### Stored dataset items
####
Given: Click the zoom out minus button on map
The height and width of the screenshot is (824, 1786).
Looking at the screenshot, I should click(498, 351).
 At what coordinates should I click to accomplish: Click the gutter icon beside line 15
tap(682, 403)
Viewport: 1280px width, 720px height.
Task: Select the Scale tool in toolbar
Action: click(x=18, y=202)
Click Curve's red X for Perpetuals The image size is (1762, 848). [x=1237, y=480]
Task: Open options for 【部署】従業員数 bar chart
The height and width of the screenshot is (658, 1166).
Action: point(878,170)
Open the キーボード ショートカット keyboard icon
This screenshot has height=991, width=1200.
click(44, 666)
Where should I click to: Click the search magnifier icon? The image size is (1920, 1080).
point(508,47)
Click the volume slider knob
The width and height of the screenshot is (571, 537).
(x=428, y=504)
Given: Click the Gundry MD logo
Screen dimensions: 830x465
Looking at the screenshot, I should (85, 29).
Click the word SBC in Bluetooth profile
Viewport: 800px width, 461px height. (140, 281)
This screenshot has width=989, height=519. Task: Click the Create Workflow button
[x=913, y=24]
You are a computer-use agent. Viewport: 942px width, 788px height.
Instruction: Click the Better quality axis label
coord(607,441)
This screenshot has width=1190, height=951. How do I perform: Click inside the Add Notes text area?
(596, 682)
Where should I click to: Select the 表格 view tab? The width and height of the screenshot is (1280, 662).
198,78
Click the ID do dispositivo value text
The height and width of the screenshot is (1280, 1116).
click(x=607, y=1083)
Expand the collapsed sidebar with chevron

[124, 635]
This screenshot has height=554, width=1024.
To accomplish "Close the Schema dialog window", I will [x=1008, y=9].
####
### GIVEN INSTRUCTION
Can you return every line of the listing above, unchanged and in the original order?

### WRITTEN RESPONSE
Given: Click the zoom out minus button on map
The height and width of the screenshot is (824, 1786).
Looking at the screenshot, I should click(498, 351).
 At what coordinates should I click to accomplish: Click the gutter icon beside line 15
tap(682, 403)
Viewport: 1280px width, 720px height.
Task: Select the Scale tool in toolbar
Action: click(x=18, y=202)
Click Curve's red X for Perpetuals The image size is (1762, 848). [x=1237, y=480]
Task: Open options for 【部署】従業員数 bar chart
The height and width of the screenshot is (658, 1166).
Action: point(878,170)
Open the キーボード ショートカット keyboard icon
This screenshot has height=991, width=1200.
click(44, 666)
Where should I click to: Click the search magnifier icon? The image size is (1920, 1080).
point(508,47)
Click the volume slider knob
The width and height of the screenshot is (571, 537).
(x=428, y=504)
Given: Click the Gundry MD logo
Screen dimensions: 830x465
Looking at the screenshot, I should (85, 29).
Click the word SBC in Bluetooth profile
Viewport: 800px width, 461px height. (140, 281)
This screenshot has width=989, height=519. Task: Click the Create Workflow button
[x=913, y=24]
You are a computer-use agent. Viewport: 942px width, 788px height.
Instruction: Click the Better quality axis label
coord(607,441)
This screenshot has width=1190, height=951. How do I perform: Click inside the Add Notes text area?
(596, 682)
Where should I click to: Select the 表格 view tab? The width and height of the screenshot is (1280, 662).
198,78
Click the ID do dispositivo value text
The height and width of the screenshot is (1280, 1116).
click(x=607, y=1083)
Expand the collapsed sidebar with chevron

[124, 635]
This screenshot has height=554, width=1024.
To accomplish "Close the Schema dialog window", I will [x=1008, y=9].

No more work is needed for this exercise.